Working with Large Data Warehouses


So you are designing an environment with enough agents and a retention policy necessitating a terabyte data warehouse. In reality, it takes some time to populate a terabyte warehouse. Of course the SAN space has been reserved but who is to say you need to start with a terabyte warehouse? What I recently devised for a client was a 12 month incremental approach. I calculated how much space the DW would require at 30, 60, 90, 120, 150, 180, 210, 240, 270, 300, 330, 360, 390 day mark. Now at 390 days the maximum size was approximately, 1.6 TB and that is how much space was secured on the SAN. 

However, the data warehouse database initial size was set to that of 30 days. At 25 days it was increased to the 60 day size so on and so forth. In addition to simply increasing the database size, of course the data retention policy must also be changed too.

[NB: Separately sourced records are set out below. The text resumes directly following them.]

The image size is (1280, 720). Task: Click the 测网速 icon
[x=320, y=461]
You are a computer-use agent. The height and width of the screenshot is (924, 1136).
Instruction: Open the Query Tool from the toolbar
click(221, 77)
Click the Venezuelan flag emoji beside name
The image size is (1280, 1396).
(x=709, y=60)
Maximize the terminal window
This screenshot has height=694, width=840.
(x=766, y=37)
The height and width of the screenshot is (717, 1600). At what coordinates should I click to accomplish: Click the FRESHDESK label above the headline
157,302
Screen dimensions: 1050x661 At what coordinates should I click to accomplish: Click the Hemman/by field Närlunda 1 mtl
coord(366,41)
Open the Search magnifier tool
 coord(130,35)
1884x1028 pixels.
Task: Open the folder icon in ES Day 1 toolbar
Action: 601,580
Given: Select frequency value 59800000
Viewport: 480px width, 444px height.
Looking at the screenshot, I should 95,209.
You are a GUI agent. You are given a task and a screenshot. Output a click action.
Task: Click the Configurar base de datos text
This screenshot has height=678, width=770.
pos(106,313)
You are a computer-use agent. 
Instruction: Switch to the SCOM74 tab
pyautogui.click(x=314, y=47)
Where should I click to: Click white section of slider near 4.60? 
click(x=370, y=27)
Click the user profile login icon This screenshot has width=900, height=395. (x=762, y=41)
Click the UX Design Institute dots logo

I use dwdatarp, available at 

The primary benefit is:

  1. It ensures no undue burden on the DBAs (Holiday season is approaching so you want to be on their good side) If the database has 22GB of data but is 1+ TB in size, someone will be grumpy.

  2. Provides a mechanism to grow the data warehouse in an exacting fashion, not taking up any more space than necessary.

  3. It makes forecasting easier. The sizing model is a reference for a specific static environment. Factoring in institutional knowledge is virtually impossible. Now you can capture their affect and adjust accordingly.

  4. Performance – Small databases are fast databases. Again, why make it it any bigger than it needs to be.

I am sure there are many opinions as to why this may not be a good idea and I am sure they all have merit. I just wanted to share with you in case you can benefit from it.

Comments (2)

  1. Anonymous says:

    daviesg – thanks for the feedback. Don’t ever be sorry to share your opinion or thoughts. You bring up some very good points and perhaps I published too quickly before investigating further.

  2. Anonymous says:


    Sorry but I have to disagree. Be very careful with this approach. What you might find is that performance is great at the beginning but that you will get significant disk (OS level) fragmentation as the database warehouse grows (to some extent depending on the growth rate set).

    1) SQL DBAs are always grumpy 😉 Don’t design something to keep someone happy. Design it for performance.

    2) If the space on the SAN is allocated to the Data Warehouse then this is irrelevant.

    3) How does it make forecasting easier? Just monitor the data file size over time. That is what Operations Manager is for.

    4) Wrong. if you have 200 Gb of data there will be the same amount of data in a 1 TB database as in a 300 GB database. The rest is white space.

    I realise you say that there may be reasons why it isn’t a good idea …. and I (personally) think they outweigh any potential benefit that might be gained. But that is just my opinion 😉

    Have fun